Given records:
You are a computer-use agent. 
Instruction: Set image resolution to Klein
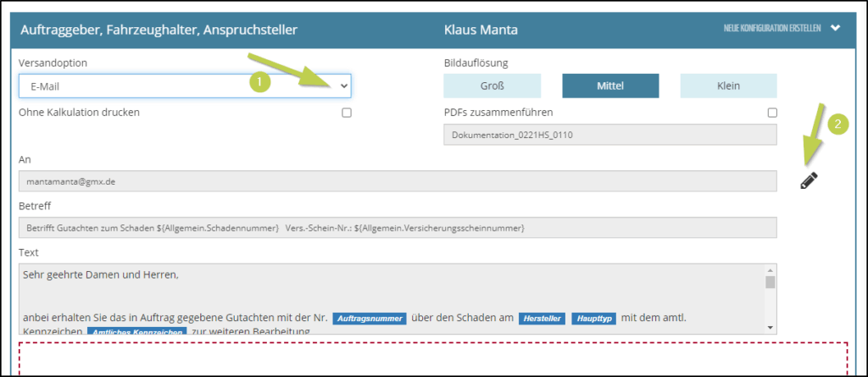(x=728, y=86)
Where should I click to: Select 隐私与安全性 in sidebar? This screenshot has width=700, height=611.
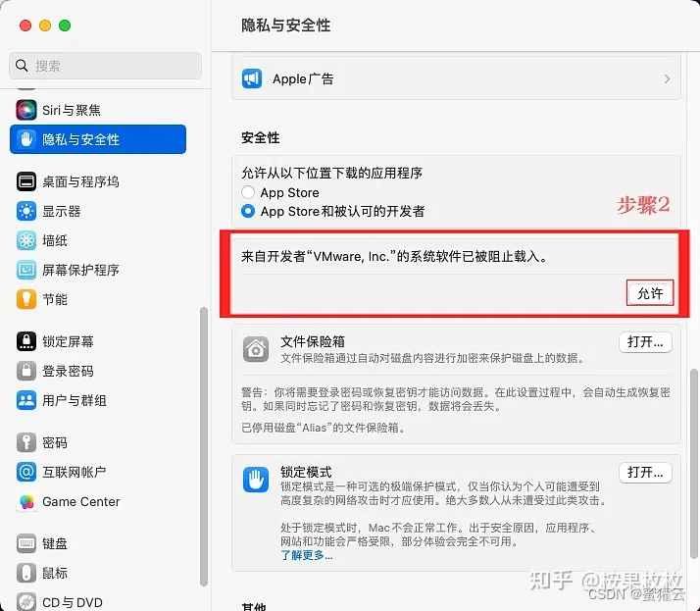(98, 139)
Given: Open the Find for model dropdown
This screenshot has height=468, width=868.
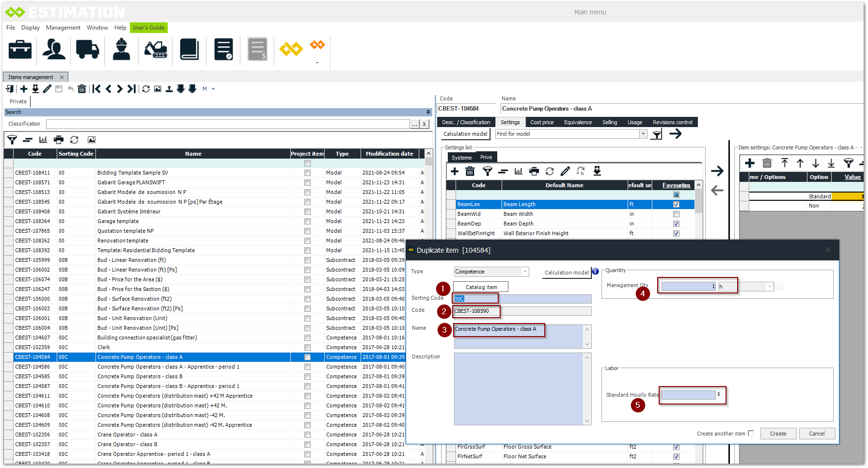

Assigned task:
Pictures are to be dropped; every line of the records is to be returned unchanged.

Reply:
You are a computer-use agent. 
Instruction: Set image resolution to Klein
(x=728, y=86)
Where should I click to: Select 隐私与安全性 in sidebar? This screenshot has width=700, height=611.
(98, 139)
Given: Open the Find for model dropdown
This screenshot has height=468, width=868.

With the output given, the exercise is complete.